Work to be completed :: Give back exactly the lines from the one containing "You are a computer-use agent. This" through the end of the records, including both, and no others.

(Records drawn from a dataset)
%%

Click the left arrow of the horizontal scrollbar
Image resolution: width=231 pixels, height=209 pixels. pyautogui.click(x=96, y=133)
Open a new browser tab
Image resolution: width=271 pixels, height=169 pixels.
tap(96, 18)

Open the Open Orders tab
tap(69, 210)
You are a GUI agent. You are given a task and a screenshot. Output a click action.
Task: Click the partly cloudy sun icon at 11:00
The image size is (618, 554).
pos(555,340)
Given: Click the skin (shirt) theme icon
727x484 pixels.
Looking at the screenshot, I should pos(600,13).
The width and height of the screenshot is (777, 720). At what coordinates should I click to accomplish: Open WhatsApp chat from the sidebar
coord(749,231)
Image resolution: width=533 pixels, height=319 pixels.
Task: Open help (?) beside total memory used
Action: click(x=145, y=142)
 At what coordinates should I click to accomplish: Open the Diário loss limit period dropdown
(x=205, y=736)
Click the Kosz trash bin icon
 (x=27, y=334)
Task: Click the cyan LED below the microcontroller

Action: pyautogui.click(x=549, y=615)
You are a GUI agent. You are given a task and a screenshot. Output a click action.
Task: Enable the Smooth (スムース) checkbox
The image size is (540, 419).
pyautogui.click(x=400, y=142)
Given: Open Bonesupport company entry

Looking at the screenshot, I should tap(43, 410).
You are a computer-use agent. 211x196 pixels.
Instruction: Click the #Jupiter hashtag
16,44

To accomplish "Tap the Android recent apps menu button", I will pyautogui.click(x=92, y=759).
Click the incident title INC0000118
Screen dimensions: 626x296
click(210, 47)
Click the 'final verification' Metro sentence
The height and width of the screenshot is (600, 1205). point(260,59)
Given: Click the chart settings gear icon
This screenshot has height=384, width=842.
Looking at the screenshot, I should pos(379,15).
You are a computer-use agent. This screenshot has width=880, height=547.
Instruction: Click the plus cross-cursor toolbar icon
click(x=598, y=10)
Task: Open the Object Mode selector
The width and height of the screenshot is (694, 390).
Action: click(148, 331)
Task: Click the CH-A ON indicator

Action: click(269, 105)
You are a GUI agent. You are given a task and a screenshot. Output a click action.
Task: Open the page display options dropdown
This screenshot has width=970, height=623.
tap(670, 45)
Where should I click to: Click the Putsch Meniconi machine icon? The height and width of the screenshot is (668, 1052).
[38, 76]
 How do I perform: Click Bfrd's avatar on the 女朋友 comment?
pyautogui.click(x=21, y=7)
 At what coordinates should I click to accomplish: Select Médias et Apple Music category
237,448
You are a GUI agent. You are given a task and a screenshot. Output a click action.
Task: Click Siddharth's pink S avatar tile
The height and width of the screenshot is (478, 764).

%%

Output below ::
You are a computer-use agent. This screenshot has width=880, height=547.
Instruction: Click the plus cross-cursor toolbar icon
click(x=598, y=10)
Task: Open the Object Mode selector
The width and height of the screenshot is (694, 390).
Action: click(148, 331)
Task: Click the CH-A ON indicator

Action: click(269, 105)
You are a GUI agent. You are given a task and a screenshot. Output a click action.
Task: Open the page display options dropdown
This screenshot has width=970, height=623.
tap(670, 45)
Where should I click to: Click the Putsch Meniconi machine icon? The height and width of the screenshot is (668, 1052).
[38, 76]
 How do I perform: Click Bfrd's avatar on the 女朋友 comment?
pyautogui.click(x=21, y=7)
 At what coordinates should I click to accomplish: Select Médias et Apple Music category
237,448
You are a GUI agent. You are given a task and a screenshot. Output a click action.
Task: Click Siddharth's pink S avatar tile
The height and width of the screenshot is (478, 764).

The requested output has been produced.